Once again, Babylon was besieged by the Assyrians, starved into surrender and its allies were defeated. Ashurbanipal celebrated a "service of reconciliation", but did not venture to "take the hands" of Bel. An Assyrian governor named Kandalanu was appointed as ruler of the city. Ashurbanipal did collect texts from Babylon for inclusion in his extensive library at Ninevah.[19]

After the death of Ashurbanipal, the Assyrian empire destabilized due to a series of internal civil wars throughout the reigns of Assyrian kings Ashur-etil-ilani, Sin-shumu-lishir and Sin-shar-ishkun. Eventually Babylon, like many other parts of the near east, took advantage of the anarchy within Assyria to free itself from Assyrian rule.

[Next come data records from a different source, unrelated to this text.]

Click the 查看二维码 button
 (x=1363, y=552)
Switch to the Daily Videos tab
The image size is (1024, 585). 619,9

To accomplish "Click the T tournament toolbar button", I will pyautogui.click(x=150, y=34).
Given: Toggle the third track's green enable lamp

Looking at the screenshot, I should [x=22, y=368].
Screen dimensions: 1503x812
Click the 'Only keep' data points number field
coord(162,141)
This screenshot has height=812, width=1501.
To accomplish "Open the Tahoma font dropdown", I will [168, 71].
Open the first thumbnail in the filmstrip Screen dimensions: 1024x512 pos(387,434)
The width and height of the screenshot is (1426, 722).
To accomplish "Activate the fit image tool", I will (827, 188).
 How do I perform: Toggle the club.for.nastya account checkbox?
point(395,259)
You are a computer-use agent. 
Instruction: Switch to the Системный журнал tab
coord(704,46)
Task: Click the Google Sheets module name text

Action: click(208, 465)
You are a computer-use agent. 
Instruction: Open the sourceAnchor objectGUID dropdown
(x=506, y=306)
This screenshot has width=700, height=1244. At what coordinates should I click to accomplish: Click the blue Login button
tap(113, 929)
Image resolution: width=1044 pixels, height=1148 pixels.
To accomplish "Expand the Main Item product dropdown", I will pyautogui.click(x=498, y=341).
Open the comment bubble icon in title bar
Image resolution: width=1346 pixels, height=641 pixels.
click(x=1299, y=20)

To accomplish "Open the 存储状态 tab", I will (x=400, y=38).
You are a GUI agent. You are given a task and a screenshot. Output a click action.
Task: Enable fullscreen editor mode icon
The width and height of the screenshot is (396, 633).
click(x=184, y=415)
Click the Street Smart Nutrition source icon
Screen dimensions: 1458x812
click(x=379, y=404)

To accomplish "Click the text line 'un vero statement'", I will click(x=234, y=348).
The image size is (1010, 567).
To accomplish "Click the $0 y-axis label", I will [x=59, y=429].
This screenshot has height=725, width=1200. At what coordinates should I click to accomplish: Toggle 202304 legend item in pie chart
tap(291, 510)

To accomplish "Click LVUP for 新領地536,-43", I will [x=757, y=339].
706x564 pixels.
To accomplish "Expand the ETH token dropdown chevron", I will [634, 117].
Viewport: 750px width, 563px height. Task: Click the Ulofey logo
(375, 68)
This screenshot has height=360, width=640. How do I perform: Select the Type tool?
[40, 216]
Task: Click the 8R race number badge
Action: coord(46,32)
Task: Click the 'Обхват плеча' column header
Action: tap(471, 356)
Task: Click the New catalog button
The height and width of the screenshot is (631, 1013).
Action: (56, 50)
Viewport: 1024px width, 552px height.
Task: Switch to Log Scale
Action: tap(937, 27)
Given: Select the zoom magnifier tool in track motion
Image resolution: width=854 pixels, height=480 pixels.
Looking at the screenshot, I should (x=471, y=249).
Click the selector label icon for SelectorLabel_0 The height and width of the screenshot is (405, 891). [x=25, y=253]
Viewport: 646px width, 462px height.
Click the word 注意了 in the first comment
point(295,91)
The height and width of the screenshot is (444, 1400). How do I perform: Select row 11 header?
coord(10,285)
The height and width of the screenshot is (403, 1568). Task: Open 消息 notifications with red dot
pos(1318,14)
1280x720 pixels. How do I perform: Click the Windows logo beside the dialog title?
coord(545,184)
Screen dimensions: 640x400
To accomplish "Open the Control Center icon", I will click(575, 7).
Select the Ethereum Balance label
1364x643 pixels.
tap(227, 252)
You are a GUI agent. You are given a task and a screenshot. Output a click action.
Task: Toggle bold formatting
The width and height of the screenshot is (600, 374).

In the subsequent overthrow of the Assyrian Empire by an alliance of peoples, the Babylonians saw another example of divine vengeance.[27]

Neo-Babylonian Chaldean Empire

Cuneiform cylinder from reign of Nebuchadnezzar II honoring the exorcism and reconstruction of the ziggurat Etemenanki by Nabopolassar.[28]
Detail of the Ishtar Gate reconstruction
A reconstruction of the blue-tiled Ishtar Gate which was the northern entrance to Babylon. It was named for the goddess of love and war. Bulls and dragons, symbols of the god Marduk, decorated the gate.

Under Nabopolassar, a previously unknown Chaldean chieftain, Babylon escaped Assyrian rule, and in an alliance with Cyaxares, king of the Medes and Persians together with the Scythians and Cimmerians, finally destroyed the Assyrian Empire between 612 BC and 605 BC. Babylon thus became the capital of the Neo-Babylonian (sometimes and possibly erroneously called Chaldean) Empire.[29][30][31]

With the recovery of Babylonian independence, a new era of architectural activity ensued, particularly during the reign of his son Nebuchadnezzar II (604–561 BC).[32] Nebuchadnezzar ordered the complete reconstruction of the imperial grounds, including the Etemenanki ziggurat, and the construction of the Ishtar Gate—the most prominent of eight gates around Babylon. A reconstruction of the Ishtar Gate is located in the Pergamon Museum in Berlin.

Nebuchadnezzar is also credited with the construction of the Hanging Gardens of Babylon—one of the seven wonders of the ancient world—said to have been built for his homesick wife Amyitis. Whether the gardens actually existed is a matter of dispute. German archaeologist Robert Koldewey speculated that he had discovered its foundations, but many historians disagree about the location. Stephanie Dalley has argued that the hanging gardens were actually located in the Assyrian capital, Nineveh.[33]

Nebuchandnezzar is also notoriously associated with the Babylonian exile of the Jews, the result of an imperial technique of pacification, used also by the Assyrians, in which ethnic groups in conquered areas were deported en masse to the capitol.[34]

Chaldean rule of Babylon did not last long; it is not clear whether Neriglissar and Labashi-Marduk were Chaldeans or native Babylonians, and the last ruler Nabonidus (556–539 BC) and his co-regent son Belshazzar were Assyrians from Harran.

Persian conquest

In 539 BC, the Neo-Babylonian Empire fell to Cyrus the Great, king of Persia, with a military engagement known as the Battle of Opis. Babylon's walls were considered impenetrable. The only way into the city was through one of its many gates or through the Euphrates River. Metal grates were installed underwater, allowing the river to flow through the city walls while preventing intrusion. The Persians devised a plan to enter the city via the river. During a Babylonian national feast, Cyrus' troops diverted the Euphrates River upstream, allowing Cyrus' soldiers to enter the city through the lowered water. The Persian army conquered the outlying areas of the city while the majority of Babylonians at the city center were unaware of the breach. The account was elaborated upon by Herodotus[35][20] and is also mentioned in parts of the Hebrew Bible.[36][37]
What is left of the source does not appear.